• **Extract**:

++++++++++++++++++++

From 1973845fbd0af05dc252ead57fae39d1f866dd9e Mon Sep 17 00:00:00 2001
From: Eric Anholt <eric@anholt.net>
Date: Tue, 16 Oct 2012 11:13:49 -0700
Subject: [PATCH] i965: Don't flush the batch immediately on EndQuery.

The theory I had when I wrote the code was that you wanted to minimize latency
on your queries because the app was going to ask soon.  Only, it turns out
that everybody batches up their queries and asks for the results later (often
after the next SwapBuffers!), so this was a pessimization.

Until now, I had no workload where it mattered enough to benchmark.  Recently
I started playing some Minecraft, which uses tons of queries to decide whether
to render chunks of the terrain.  For that app, avoiding the flush in the
query-generation loop improves performance 22.7% +/- 4.7% (n=3) on an apitrace
capture of it (confirmed in game by watching the fps meter found by pressing
F3, 15/16 -> 20/21 fps).

Reviewed-by: Kenneth Graunke <kenneth@whitecape.org>
---
 src/mesa/drivers/dri/i965/brw_queryobj.c | 19 ++++++++++++++-----
 1 file changed, 14 insertions(+), 5 deletions(-)

diff --git a/src/mesa/drivers/dri/i965/brw_queryobj.c b/src/mesa/drivers/dri/i965/brw_queryobj.c
index d5c4fdf2725..89420e95320 100644
--- a/src/mesa/drivers/dri/i965/brw_queryobj.c
+++ b/src/mesa/drivers/dri/i965/brw_queryobj.c
@@ -142,6 +142,9 @@ brw_queryobj_get_results(struct gl_context *ctx,
    if (query->bo == NULL)
       return;
 
+   if (drm_intel_bo_references(intel->batch.bo, query->bo))
+      intel_batchbuffer_flush(intel);
+
    if (unlikely(INTEL_DEBUG & DEBUG_PERF)) {
       if (drm_intel_bo_busy(query->bo)) {
          perf_debug("Stalling on the GPU waiting for a query object.\n");
@@ -303,13 +306,8 @@ brw_end_query(struct gl_context *ctx, struct gl_query_object *q)
       break;
 
    case GL_SAMPLES_PASSED_ARB:
-      /* Flush the batchbuffer in case it has writes to our query BO.
-       * Have later queries write to a new query BO so that further rendering
-       * doesn't delay the collection of our results.

++++++++++++++++++++

• **Material provided**:
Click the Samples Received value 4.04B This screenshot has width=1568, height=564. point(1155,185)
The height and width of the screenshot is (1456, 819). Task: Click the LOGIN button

++++++++++++++++++++

• **Required work**:
In the patch above, turn the paragraph beginning "Until now, I had no workload" into a short bulleted list that keeps its main facts.

• **The completed task**:
- Until now, no workload made the change matter enough to benchmark.
- The author recently began playing Minecraft, which uses many queries to decide whether to render chunks of the terrain.
- Avoiding the flush in the query-generation loop improves performance by 22.7% +/- 4.7% (n=3) on an apitrace capture.
- The in-game fps meter, opened with F3, confirmed the gain: 15/16 -> 20/21 fps.